▶ [The task] Every entry must be repeated exactly. Exclude all pictures.

START Records shown

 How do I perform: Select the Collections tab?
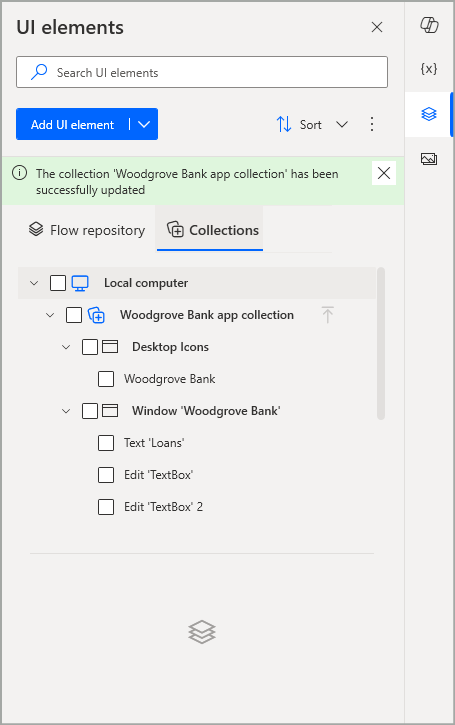pos(213,230)
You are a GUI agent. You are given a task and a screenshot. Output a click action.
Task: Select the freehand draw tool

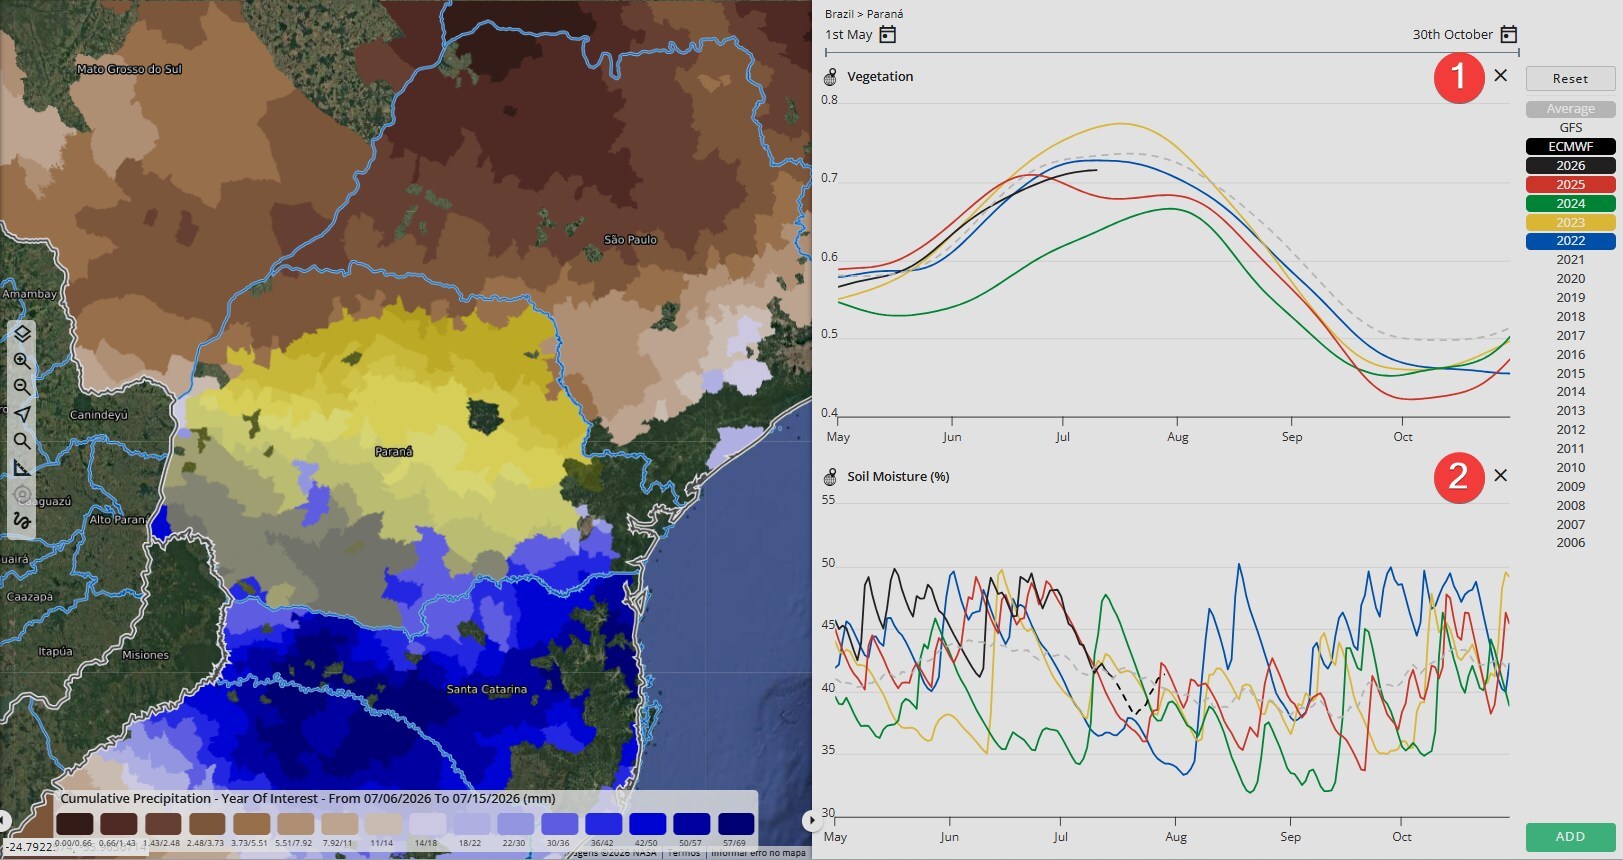[x=22, y=521]
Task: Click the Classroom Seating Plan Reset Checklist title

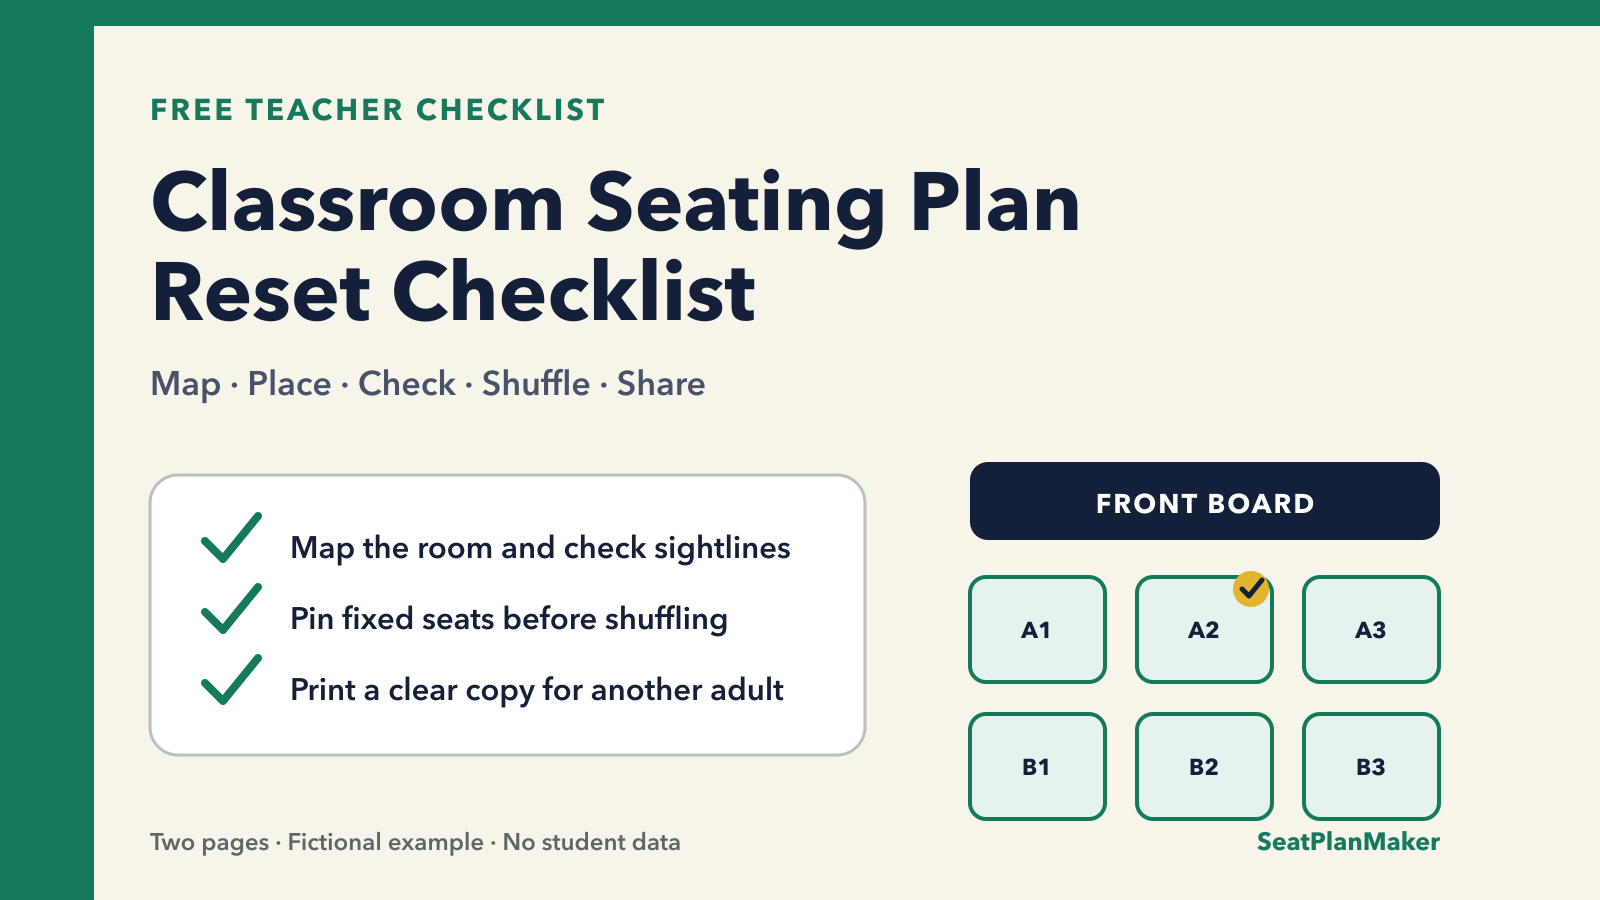Action: pos(616,247)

END Records shown

▶ [Response box]
 How do I perform: Select the Collections tab?
pos(213,230)
You are a GUI agent. You are given a task and a screenshot. Output a click action.
Task: Select the freehand draw tool

[x=22, y=521]
Task: Click the Classroom Seating Plan Reset Checklist title

Action: pos(616,247)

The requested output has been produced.